◆ **PROBLEM REQUIREMENTS**
Reproduce the material from the line that has "[Visit advertisement link] (38, 934)" through the line that has "Terms & Conditions (69, 1237)", putting "Notice" wherever "Policy" occurs and changing nothing else.

◆ **DATA FOR THIS EXERCISE**
☆ ☆ ☆ ☆
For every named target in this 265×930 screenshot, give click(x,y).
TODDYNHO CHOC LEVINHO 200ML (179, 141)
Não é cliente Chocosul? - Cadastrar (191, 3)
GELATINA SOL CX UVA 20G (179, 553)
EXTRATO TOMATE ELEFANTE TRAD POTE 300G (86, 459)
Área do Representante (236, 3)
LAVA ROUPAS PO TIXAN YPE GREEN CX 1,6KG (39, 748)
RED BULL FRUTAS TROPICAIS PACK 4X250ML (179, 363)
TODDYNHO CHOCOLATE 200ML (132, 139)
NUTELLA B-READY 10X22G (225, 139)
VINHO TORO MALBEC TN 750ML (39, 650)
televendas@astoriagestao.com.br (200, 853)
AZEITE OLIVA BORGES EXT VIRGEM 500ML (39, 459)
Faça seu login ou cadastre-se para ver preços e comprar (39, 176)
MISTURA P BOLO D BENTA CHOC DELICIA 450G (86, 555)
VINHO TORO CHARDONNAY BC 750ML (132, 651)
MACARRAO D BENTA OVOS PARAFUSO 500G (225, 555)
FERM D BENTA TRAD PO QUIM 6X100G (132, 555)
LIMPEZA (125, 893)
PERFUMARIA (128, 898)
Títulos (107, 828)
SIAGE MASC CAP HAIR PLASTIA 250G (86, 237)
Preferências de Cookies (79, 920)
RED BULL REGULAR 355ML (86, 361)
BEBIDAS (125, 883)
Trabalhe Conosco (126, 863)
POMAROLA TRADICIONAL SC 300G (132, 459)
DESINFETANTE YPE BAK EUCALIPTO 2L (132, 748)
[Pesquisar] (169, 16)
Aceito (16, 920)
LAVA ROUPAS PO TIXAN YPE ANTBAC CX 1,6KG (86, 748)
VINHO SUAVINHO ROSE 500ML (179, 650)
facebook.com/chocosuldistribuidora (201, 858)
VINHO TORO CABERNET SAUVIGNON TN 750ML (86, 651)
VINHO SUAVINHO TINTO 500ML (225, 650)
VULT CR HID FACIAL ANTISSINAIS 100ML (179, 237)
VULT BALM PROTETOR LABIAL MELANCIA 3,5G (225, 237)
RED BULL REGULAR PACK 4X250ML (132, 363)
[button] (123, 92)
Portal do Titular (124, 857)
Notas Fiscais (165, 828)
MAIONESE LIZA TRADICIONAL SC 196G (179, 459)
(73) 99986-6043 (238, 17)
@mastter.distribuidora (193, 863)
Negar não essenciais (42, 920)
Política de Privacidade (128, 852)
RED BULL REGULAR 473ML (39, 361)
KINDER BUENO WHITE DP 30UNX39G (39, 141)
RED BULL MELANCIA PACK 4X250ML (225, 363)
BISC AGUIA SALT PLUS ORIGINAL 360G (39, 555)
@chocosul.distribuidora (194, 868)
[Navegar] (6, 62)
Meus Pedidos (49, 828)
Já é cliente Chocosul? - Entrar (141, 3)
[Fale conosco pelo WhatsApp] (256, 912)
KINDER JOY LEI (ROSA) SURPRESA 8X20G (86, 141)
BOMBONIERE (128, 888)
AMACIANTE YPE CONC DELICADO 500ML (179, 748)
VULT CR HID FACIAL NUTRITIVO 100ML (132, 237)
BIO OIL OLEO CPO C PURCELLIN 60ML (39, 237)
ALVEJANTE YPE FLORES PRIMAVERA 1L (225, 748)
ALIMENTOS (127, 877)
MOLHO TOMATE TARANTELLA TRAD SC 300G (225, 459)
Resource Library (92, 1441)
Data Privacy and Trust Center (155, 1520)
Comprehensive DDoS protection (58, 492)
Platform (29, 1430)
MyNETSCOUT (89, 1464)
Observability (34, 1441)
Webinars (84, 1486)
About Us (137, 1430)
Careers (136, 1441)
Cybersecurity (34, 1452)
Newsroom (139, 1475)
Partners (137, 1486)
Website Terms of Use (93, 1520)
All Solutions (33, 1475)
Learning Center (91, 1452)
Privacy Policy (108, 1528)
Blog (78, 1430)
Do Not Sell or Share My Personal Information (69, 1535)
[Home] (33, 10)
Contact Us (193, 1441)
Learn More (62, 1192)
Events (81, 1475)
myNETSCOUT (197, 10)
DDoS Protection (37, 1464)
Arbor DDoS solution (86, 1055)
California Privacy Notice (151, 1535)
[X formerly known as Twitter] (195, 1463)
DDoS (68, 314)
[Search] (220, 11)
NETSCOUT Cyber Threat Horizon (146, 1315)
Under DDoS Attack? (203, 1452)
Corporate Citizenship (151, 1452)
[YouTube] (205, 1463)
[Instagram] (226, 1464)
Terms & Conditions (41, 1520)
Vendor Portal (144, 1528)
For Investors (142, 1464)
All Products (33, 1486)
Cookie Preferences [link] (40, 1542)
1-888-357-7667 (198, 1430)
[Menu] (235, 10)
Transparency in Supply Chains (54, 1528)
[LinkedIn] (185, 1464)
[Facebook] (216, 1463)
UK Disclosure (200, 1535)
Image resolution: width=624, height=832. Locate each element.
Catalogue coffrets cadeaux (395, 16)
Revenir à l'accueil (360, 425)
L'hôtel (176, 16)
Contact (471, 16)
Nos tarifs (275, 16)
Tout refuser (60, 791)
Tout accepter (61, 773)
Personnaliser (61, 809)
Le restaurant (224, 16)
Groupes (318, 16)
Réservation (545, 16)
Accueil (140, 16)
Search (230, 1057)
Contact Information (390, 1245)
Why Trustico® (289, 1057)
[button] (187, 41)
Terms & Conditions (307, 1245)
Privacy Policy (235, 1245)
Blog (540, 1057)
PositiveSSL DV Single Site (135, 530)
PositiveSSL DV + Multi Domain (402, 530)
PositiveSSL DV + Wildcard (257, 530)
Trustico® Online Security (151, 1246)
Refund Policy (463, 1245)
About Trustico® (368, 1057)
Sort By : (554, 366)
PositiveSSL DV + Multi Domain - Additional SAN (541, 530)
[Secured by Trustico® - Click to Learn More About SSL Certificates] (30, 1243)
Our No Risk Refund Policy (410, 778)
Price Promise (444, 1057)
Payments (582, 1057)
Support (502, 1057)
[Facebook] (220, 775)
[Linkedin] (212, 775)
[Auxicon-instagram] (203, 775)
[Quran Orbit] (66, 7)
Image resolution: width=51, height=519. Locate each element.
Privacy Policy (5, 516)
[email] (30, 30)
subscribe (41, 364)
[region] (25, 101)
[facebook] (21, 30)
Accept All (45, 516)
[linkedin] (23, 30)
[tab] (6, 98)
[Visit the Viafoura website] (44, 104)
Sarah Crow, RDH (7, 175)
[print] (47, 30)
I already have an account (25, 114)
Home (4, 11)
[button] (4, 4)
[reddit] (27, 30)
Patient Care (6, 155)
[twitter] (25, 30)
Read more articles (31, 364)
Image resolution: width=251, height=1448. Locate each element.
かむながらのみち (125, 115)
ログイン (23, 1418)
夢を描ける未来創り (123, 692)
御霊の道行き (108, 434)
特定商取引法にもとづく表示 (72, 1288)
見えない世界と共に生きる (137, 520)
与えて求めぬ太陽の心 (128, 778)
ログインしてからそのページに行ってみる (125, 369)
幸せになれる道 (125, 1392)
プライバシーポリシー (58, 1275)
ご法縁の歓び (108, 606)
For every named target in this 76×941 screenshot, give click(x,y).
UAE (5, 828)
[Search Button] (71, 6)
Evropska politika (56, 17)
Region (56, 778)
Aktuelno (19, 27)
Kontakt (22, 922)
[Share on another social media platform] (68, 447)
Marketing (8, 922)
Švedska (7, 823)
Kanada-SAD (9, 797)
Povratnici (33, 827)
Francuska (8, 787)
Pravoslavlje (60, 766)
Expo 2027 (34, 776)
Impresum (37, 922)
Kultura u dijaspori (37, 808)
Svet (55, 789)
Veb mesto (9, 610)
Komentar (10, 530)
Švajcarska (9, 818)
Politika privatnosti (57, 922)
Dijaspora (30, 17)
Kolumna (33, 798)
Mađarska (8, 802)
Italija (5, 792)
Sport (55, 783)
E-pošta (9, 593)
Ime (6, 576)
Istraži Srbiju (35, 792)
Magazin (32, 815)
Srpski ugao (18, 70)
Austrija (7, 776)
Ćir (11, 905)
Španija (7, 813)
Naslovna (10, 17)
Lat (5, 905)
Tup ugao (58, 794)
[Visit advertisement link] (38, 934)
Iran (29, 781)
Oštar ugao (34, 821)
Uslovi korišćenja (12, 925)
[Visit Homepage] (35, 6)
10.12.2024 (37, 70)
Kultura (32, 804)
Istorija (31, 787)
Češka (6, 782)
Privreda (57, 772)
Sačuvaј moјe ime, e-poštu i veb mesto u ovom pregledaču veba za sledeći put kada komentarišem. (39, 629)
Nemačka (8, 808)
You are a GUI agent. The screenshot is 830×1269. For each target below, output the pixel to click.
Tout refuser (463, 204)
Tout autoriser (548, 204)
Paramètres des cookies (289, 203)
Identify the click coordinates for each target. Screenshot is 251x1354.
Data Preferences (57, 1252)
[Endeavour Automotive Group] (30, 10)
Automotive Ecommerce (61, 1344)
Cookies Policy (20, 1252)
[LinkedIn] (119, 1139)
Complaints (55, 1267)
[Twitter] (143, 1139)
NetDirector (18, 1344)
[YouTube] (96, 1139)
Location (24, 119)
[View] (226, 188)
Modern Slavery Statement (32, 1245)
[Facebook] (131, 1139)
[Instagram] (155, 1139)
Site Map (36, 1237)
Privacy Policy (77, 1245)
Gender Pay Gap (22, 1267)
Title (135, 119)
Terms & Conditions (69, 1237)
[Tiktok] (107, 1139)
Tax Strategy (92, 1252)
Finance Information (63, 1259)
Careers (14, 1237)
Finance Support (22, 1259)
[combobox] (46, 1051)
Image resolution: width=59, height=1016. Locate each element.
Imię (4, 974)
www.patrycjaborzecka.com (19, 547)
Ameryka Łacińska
☆ ☆ ☆ ☆
◆ **ANSWER TO THIS TASK**
[Visit advertisement link] (38, 934)
Iran (29, 781)
Oštar ugao (34, 821)
Uslovi korišćenja (12, 925)
[Visit Homepage] (35, 6)
10.12.2024 (37, 70)
Kultura (32, 804)
Istorija (31, 787)
Češka (6, 782)
Privreda (57, 772)
Sačuvaј moјe ime, e-poštu i veb mesto u ovom pregledaču veba za sledeći put kada komentarišem. (39, 629)
Nemačka (8, 808)
You are a GUI agent. The screenshot is 830×1269. For each target below, output the pixel to click.
Tout refuser (463, 204)
Tout autoriser (548, 204)
Paramètres des cookies (289, 203)
Identify the click coordinates for each target. Screenshot is 251x1354.
Data Preferences (57, 1252)
[Endeavour Automotive Group] (30, 10)
Automotive Ecommerce (61, 1344)
Cookies Notice (20, 1252)
[LinkedIn] (119, 1139)
Complaints (55, 1267)
[Twitter] (143, 1139)
NetDirector (18, 1344)
[YouTube] (96, 1139)
Location (24, 119)
[View] (226, 188)
Modern Slavery Statement (32, 1245)
[Facebook] (131, 1139)
[Instagram] (155, 1139)
Site Map (36, 1237)
Privacy Notice (77, 1245)
Gender Pay Gap (22, 1267)
Title (135, 119)
Terms & Conditions (69, 1237)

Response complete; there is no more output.